The heiress to the Tesco fortune was not in court to hear Lord Justice Rose deliver a judgment which confirmed the auditor's view that she was guilty of "wilful misconduct" in the "Home for Votes" affair.

The judge said Dame Shirley and David Weeks, her former deputy, had "lied to us, as they had done to the auditor, because they had the ulterior purpose of altering the electorate" by selling council homes in marginal wards to people likely to vote Tory.

The district auditor John Magill had ruled in his final report last year that Dame Shirley, with two fellow councillors and two Westminster council officers, were liable to a surcharge of pounds 31m in revenue lost to the council because of the policy. The judges ruled yesterday that Dame Shirley and Mr Weeks were guilty of wilful misconduct but they revised the surcharge to just over pounds 27m. The pair are also liable for costs estimated at pounds 2m.
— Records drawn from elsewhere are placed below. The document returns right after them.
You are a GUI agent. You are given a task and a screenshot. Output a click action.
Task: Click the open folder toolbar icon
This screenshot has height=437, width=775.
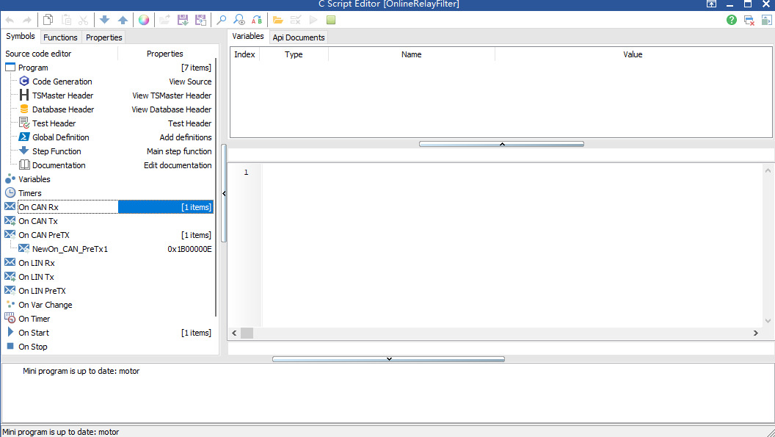point(277,20)

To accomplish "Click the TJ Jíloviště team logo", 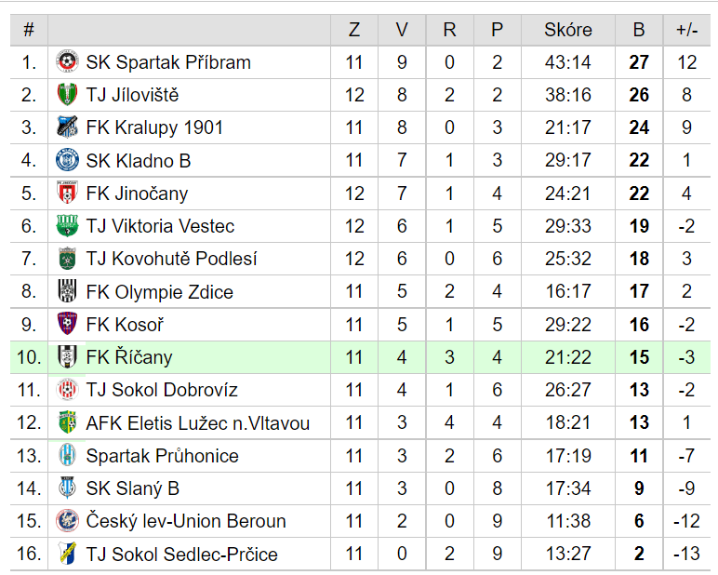I will coord(67,94).
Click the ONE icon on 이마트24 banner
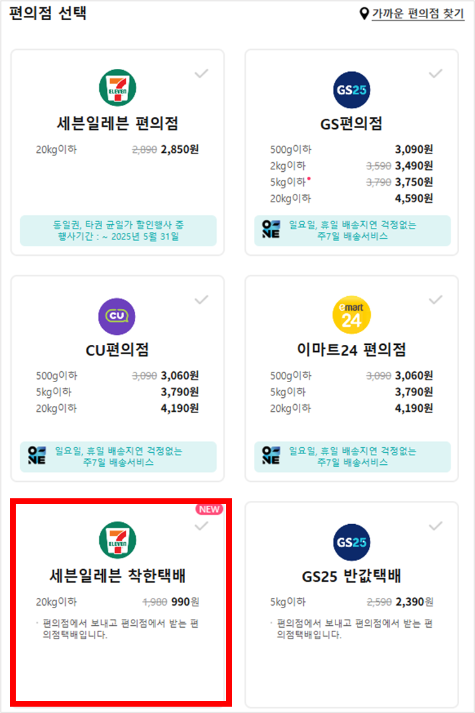The image size is (475, 713). 270,454
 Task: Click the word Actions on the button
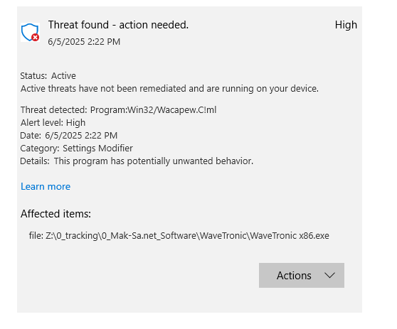[x=294, y=276]
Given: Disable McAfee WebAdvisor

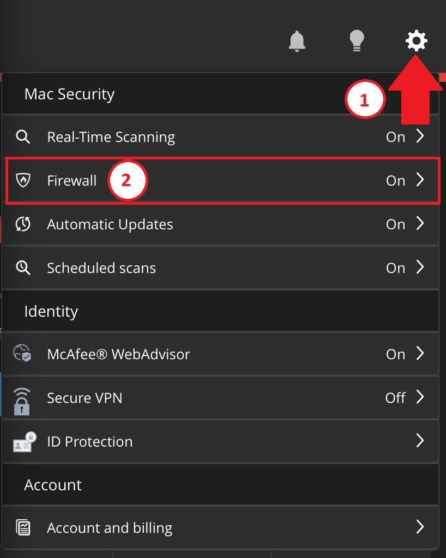Looking at the screenshot, I should tap(395, 354).
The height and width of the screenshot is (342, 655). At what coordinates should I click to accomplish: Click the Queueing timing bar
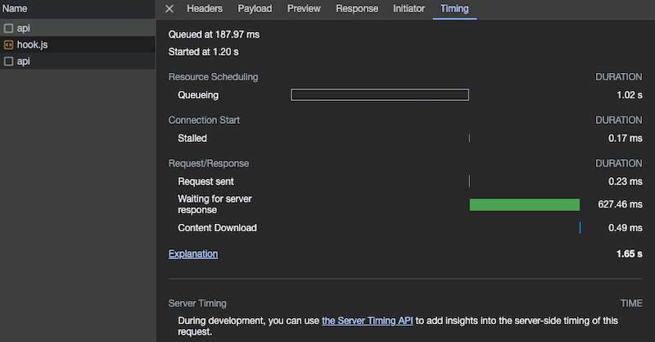380,95
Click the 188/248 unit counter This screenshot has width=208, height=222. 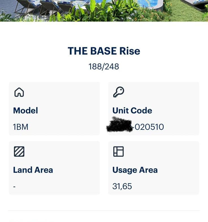point(104,67)
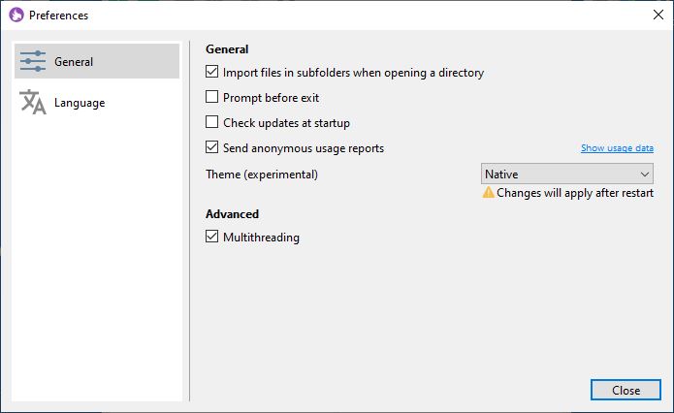The height and width of the screenshot is (413, 674).
Task: Open the Show usage data link
Action: click(617, 147)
But the money may never be recovered. Dame Shirley now lives in Israel and nearly all her assets are overseas. The local government minister Hilary Armstrong admitted it was largely a matter for Dame Shirley and appealed to her "moral decency" to recompense the taxpayers of Westminster.

Karen Buck, Labour MP and former Westminster councillor, urged ministers to issue a statement on the "massive wrongdoing" of Dame Shirley and Mr Weeks. But the Conservative Party would not condemn her and pointed out that there might be an appeal.

During the hearing Anthony Scrivener QC, for Dame Shirley, accused Mr Magill of acting as "investigator, judge, prosecutor and his own expert witness" in an unfair investigation which breached the European Convention on Human Rights. But Lord Justice Rose, sitting with Mr Justice Latham and Mr Justice Keene, said the Home for Votes policy, which operated between 1987 and 1989, was clearly unlawful. "It is, in our judgment, impossible for Dame Shirley Porter to contend that she believed at any stage that targeting marginal wards for electoral advantage was legally permissible."

The judge said Dame Shirley and Mr Weeks had lied to the court in suggesting the policy had been dropped following legal advice.

But Peter Hartley, former housing committee chairman, Bill Phillips, former managing director, and Graham England, Westminster's former housing director, all succeeded in their appeals against the surcharge. Mr Hartley was found guilty of misconduct but there was insufficient evidence to show it was wilful.

After the judgment, a statement from Dame Shirley was read outside the court. "I am delighted the officers and Mr Hartley have been cleared of any wrongdoing. I am therefore surprised by today's judgment regarding myself and David Weeks. We have already been advised in light of the decision regarding the others that we have strong grounds for appeal."

Mr Magill, who carried out a seven-year investigation at what the judges described as the "vast" cost of pounds 3m, was in court for the judgment, which he described as "a terrific decision".

The investigation began after a complaint by a Westminster GP, Richard Stone, who said: "Three High Court judges have confirmed what I wrote in February 1988 when I told the district auditor that [the policy] was financially and morally wrong." The successful appellants were deeply relieved. Mr England said: "It's been 10 years since it started. The implications were frightening - complete bankruptcy and ruin. I'll sleep well tonight. I didn't last night." Mr Hartley said: "I feel elated, delighted that years of worry and stress have been lifted from my shoulders. I hope no one has to go through this procedure again, which I think is totally inappropriate."